Work required: Return the records that follow, matching each one exactly.

Items from a data source:

····················

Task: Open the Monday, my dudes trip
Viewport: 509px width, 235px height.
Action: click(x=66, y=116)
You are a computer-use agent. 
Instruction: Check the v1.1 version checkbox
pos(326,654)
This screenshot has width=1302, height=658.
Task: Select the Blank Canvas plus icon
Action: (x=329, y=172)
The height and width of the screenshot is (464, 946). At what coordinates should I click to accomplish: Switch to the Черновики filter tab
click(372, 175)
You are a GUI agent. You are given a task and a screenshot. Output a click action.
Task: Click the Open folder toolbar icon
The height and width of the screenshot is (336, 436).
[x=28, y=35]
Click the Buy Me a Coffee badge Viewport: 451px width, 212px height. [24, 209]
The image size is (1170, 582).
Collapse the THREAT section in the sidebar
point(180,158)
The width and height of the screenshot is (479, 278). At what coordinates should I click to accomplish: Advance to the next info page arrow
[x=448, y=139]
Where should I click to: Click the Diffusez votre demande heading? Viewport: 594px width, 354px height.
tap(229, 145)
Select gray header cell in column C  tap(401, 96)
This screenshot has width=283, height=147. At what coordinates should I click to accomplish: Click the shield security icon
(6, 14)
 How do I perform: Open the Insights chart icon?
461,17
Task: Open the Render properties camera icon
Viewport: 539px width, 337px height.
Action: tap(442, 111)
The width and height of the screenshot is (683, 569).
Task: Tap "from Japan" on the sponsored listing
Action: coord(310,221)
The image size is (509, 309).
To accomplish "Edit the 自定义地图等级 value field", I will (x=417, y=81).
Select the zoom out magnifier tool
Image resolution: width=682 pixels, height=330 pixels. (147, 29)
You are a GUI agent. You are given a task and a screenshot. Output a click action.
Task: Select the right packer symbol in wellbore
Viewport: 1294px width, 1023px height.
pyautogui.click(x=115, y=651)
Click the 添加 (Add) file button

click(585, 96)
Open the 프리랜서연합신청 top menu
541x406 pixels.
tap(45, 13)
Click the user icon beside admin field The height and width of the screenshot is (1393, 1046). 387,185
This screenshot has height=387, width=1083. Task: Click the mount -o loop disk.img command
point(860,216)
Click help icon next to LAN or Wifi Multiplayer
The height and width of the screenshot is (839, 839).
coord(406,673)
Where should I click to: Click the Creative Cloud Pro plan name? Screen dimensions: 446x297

····················

Completed exercise:
Task: Open the Monday, my dudes trip
Viewport: 509px width, 235px height.
Action: click(x=66, y=116)
You are a computer-use agent. 
Instruction: Check the v1.1 version checkbox
pos(326,654)
This screenshot has width=1302, height=658.
Task: Select the Blank Canvas plus icon
Action: (x=329, y=172)
The height and width of the screenshot is (464, 946). At what coordinates should I click to accomplish: Switch to the Черновики filter tab
click(372, 175)
You are a GUI agent. You are given a task and a screenshot. Output a click action.
Task: Click the Open folder toolbar icon
The height and width of the screenshot is (336, 436).
[x=28, y=35]
Click the Buy Me a Coffee badge Viewport: 451px width, 212px height. [24, 209]
The image size is (1170, 582).
Collapse the THREAT section in the sidebar
point(180,158)
The width and height of the screenshot is (479, 278). At what coordinates should I click to accomplish: Advance to the next info page arrow
[x=448, y=139]
Where should I click to: Click the Diffusez votre demande heading? Viewport: 594px width, 354px height.
tap(229, 145)
Select gray header cell in column C  tap(401, 96)
This screenshot has width=283, height=147. At what coordinates should I click to accomplish: Click the shield security icon
(6, 14)
 How do I perform: Open the Insights chart icon?
461,17
Task: Open the Render properties camera icon
Viewport: 539px width, 337px height.
Action: tap(442, 111)
The width and height of the screenshot is (683, 569).
Task: Tap "from Japan" on the sponsored listing
Action: coord(310,221)
The image size is (509, 309).
To accomplish "Edit the 自定义地图等级 value field", I will (x=417, y=81).
Select the zoom out magnifier tool
Image resolution: width=682 pixels, height=330 pixels. (147, 29)
You are a GUI agent. You are given a task and a screenshot. Output a click action.
Task: Select the right packer symbol in wellbore
Viewport: 1294px width, 1023px height.
pyautogui.click(x=115, y=651)
Click the 添加 (Add) file button

click(585, 96)
Open the 프리랜서연합신청 top menu
541x406 pixels.
tap(45, 13)
Click the user icon beside admin field The height and width of the screenshot is (1393, 1046). 387,185
This screenshot has height=387, width=1083. Task: Click the mount -o loop disk.img command
point(860,216)
Click help icon next to LAN or Wifi Multiplayer
The height and width of the screenshot is (839, 839).
coord(406,673)
Where should I click to: Click the Creative Cloud Pro plan name? Screen dimensions: 446x297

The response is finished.